Posted: Mon Jun 25, 2012 5:55 pm
by kerrensimmonds
Just as I did for Maggie last year, I googled Neill's name - and whereas last year I came up with the result which I shared with everyone, nothing came up for Neill. This may mean, however, that he could be poorly and not able to access the internet. Alternatively he might be on one of his exotic (long?) holidays. Fingers crossed.
I disagree with Mary re. Facebook.. the CH Ladies thread there is still growing and there are many posts each day.
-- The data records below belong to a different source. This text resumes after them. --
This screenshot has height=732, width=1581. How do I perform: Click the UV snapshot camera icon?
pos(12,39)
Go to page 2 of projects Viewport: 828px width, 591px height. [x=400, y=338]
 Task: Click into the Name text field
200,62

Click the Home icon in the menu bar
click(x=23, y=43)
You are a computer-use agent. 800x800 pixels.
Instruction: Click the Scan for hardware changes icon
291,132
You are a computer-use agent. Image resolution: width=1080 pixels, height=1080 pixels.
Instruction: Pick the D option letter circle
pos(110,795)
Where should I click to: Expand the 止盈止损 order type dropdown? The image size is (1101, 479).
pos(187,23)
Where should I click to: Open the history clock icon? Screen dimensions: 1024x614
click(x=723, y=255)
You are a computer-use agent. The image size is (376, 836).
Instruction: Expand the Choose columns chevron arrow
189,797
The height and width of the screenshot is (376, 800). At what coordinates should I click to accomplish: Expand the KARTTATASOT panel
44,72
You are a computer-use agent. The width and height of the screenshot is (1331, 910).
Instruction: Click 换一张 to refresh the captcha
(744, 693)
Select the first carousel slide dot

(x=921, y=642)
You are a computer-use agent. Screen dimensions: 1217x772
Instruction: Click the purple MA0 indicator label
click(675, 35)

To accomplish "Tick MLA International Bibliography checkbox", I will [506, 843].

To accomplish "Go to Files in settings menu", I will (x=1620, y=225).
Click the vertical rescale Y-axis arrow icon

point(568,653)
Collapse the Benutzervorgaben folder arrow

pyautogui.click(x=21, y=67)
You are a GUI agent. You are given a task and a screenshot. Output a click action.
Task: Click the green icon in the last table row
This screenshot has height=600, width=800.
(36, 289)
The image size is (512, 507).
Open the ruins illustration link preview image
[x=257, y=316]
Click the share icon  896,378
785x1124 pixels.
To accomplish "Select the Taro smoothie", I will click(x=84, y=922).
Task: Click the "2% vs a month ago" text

Although most of them relate to after my time....some very funny photographs which transcend the generational gap even if one does not recognise the faces!

Re: Where have all the posters

Posted: Mon Jun 25, 2012 9:05 pm
by mvgrogan
The CH Ladies facebook page has shifted age groups! started out with all the 80s memories and is slowing shifting into the past... I think the 80s crowd ran out of stuff to share (I am prepared to be corrected) and now we've shifted to 70s... lots of reunions seem to be being arranged, though... so maybe people are meeting for real in the REAL world instead of online.

..and I've been busy learning Finnish full time, so not been here so often, sorry!

Re: Where have all the posters

Posted: Tue Jun 26, 2012 12:32 pm
by J.R.
mvgrogan wrote:The CH Ladies facebook page has shifted age groups! started out with all the 80s memories and is slowing shifting into the past... I think the 80s crowd ran out of stuff to share (I am prepared to be corrected) and now we've shifted to 70s... lots of reunions seem to be being arranged, though... so maybe people are meeting for real in the REAL world instead of online.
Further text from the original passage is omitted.